■ INFORMATION GIVEN:
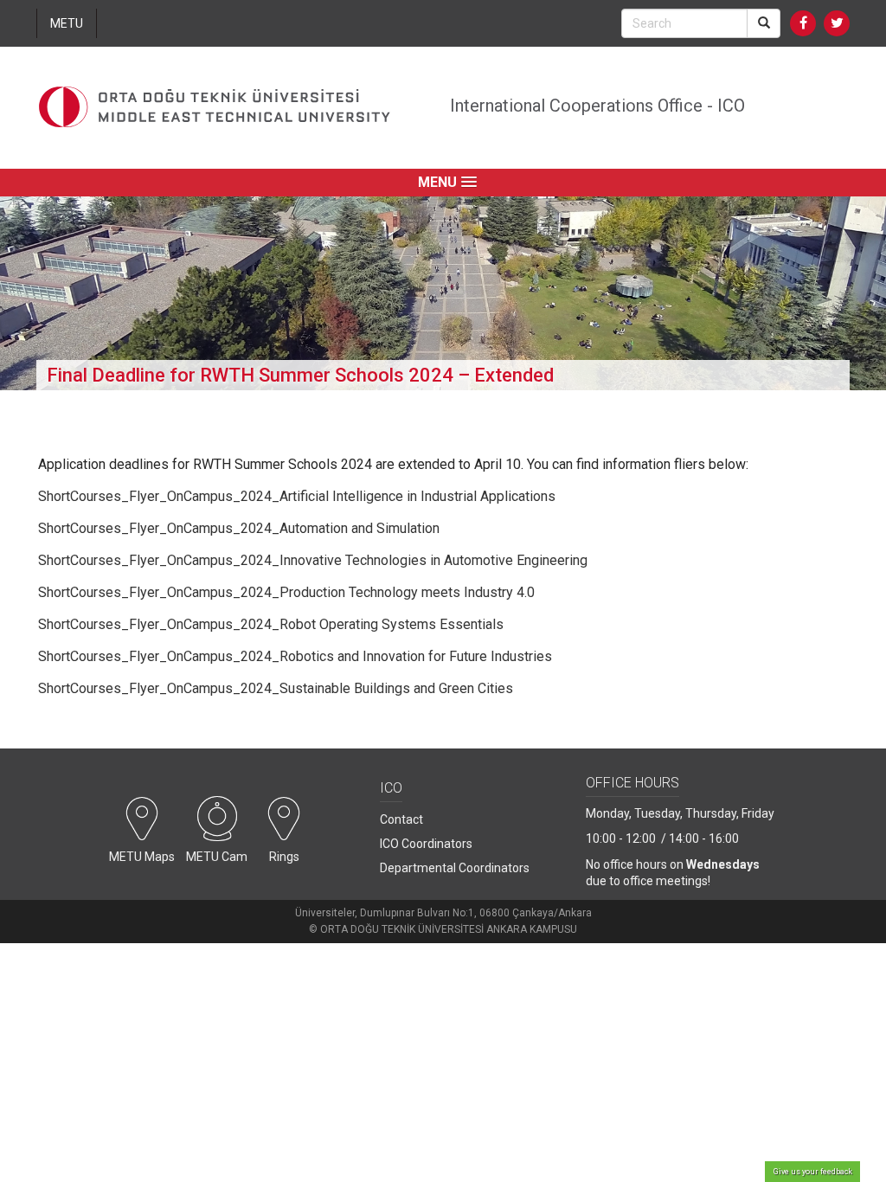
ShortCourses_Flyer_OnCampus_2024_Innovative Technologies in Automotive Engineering (312, 560)
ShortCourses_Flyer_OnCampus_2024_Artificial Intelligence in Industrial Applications (296, 496)
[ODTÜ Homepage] (214, 107)
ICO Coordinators (426, 844)
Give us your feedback (813, 1171)
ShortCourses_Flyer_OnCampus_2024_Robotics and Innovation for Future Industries (295, 656)
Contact (401, 819)
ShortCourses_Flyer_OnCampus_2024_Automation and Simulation (239, 528)
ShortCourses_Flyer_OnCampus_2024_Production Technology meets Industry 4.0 (286, 592)
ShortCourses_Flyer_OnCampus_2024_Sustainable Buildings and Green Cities (275, 688)
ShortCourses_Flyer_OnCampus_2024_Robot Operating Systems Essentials (271, 624)
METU (66, 23)
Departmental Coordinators (455, 868)
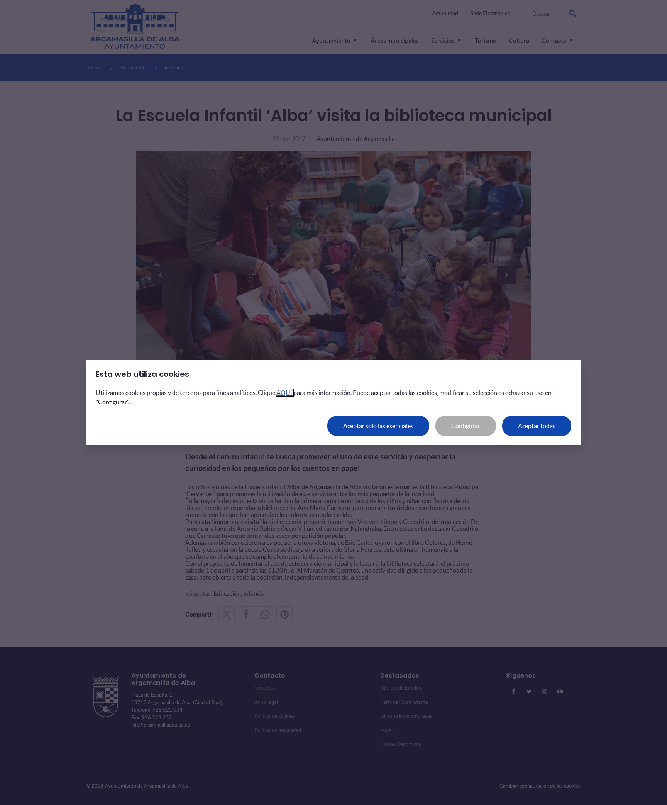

■ EXERCISE BRIEF:
Resize the data above by multiplying every coordinate in the answers by 1.85 and rounding to whole numbers, with halves rounded up. Write out every line again with its request and new coordinates, and leave the pictures out.

■ WRITTEN RESPONSE:
ShortCourses_Flyer_OnCampus_2024_Innovative Technologies in Automotive Engineering (577, 1036)
ShortCourses_Flyer_OnCampus_2024_Artificial Intelligence in Industrial Applications (548, 918)
[ODTÜ Homepage] (396, 198)
ICO Coordinators (788, 1561)
Give us your feedback (1504, 2166)
ShortCourses_Flyer_OnCampus_2024_Robotics and Innovation for Future Industries (546, 1214)
Contact (742, 1515)
ShortCourses_Flyer_OnCampus_2024_Automation and Simulation (442, 977)
ShortCourses_Flyer_OnCampus_2024_Production Technology meets Industry 4.0 (529, 1095)
ShortCourses_Flyer_OnCampus_2024_Sustainable Buildings and Green Cities (509, 1273)
ShortCourses_Flyer_OnCampus_2024_Robot Operating Systems Essentials (501, 1154)
METU (122, 43)
Departmental Coordinators (842, 1606)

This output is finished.